# help with birthday krate



## burntcoffey (Aug 5, 2014)

Can anyone tell me what this is?  Husbands 50th birthday present.  Serial number at Schwinn says 68 Chicago, but Stringray, deluxe, Krate ???  Dont laugh at me - Im totally ignorant.  Isnt a springer some sort of dog?  lo
l


----------



## bricycle (Aug 5, 2014)

Kinda looks like an Orange Krate... grips and saddle were changed


----------



## burntcoffey (Aug 5, 2014)

should it have a sticker that says los angeles.  LABL exp 73.  ?  bike license?


----------



## Oldnut (Aug 5, 2014)

burntcoffey said:


> should it have a sticker that says los angeles.  LABL exp 73.  ?  bike license?




Post pictures of the other side of the  bike looks nice


----------



## stoney (Aug 5, 2014)

What is letter prefix of serial number?

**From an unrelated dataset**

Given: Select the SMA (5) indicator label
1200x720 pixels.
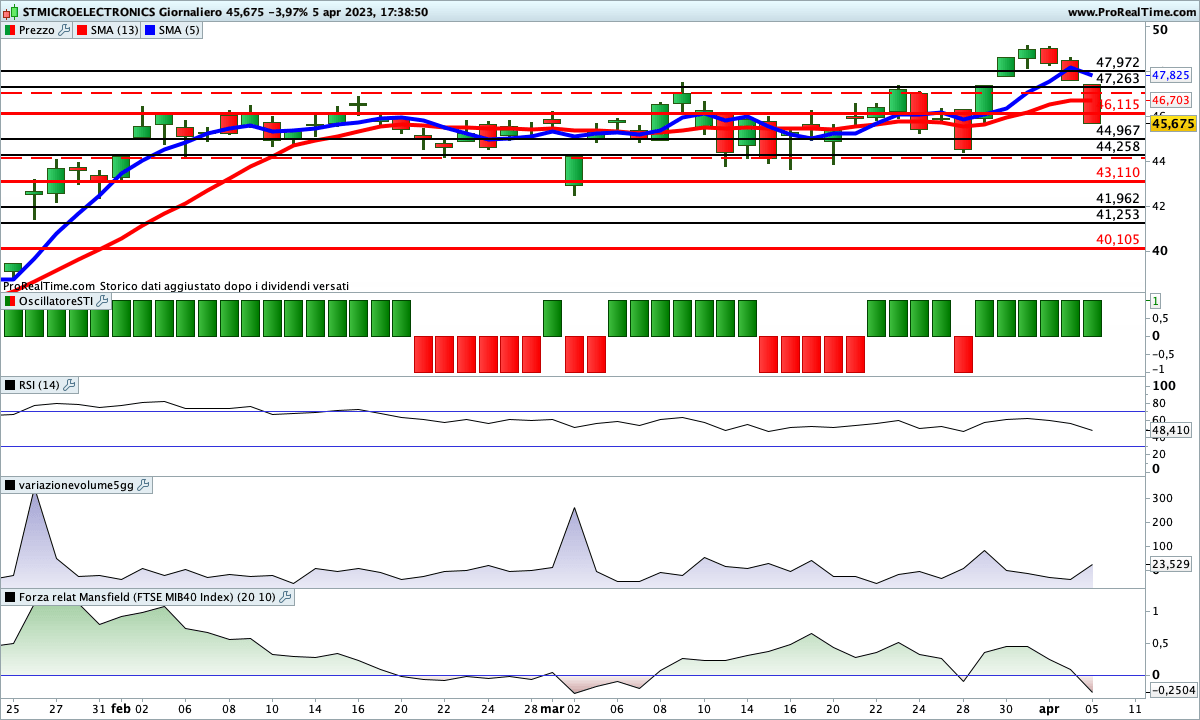Looking at the screenshot, I should (x=180, y=30).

With no front fender, appears to be 1968. For '68 it has the right stick shift and handlebars. Seat and grips are wrong. I believe '68 should have the pogo suspension on the seat post also. Could be someone removed it when they changed the seat.


----------



## burntcoffey (Aug 5, 2014)

prefix is KD

here are more pictures.


----------



## Oldnut (Aug 5, 2014)

burntcoffey said:


> prefix is KD
> 
> here are more pictures.  View attachment 163392View attachment 163393View attachment 163394




Looks like a great bike appears to be a 68 orange Krate.should clean up well you can buy seat recover kits,paint,tires and a lot for that bike have fun


----------



## burntcoffey (Aug 5, 2014)

Thanks everyone!

Arent those pogo shocks?  
Im sure the hubby will have a good time fixin it up.  He will maybe be on here asking you all how to do it!


----------



## GTs58 (Aug 5, 2014)

burntcoffey said:


> Thanks everyone!
> 
> *Arent those pogo shocks?*
> Im sure the hubby will have a good time fixin it up.  He will maybe be on here asking you all how to do it!




Yep. They were kinda hard to see in the first picture so he must have missed that. Nice BD project.


----------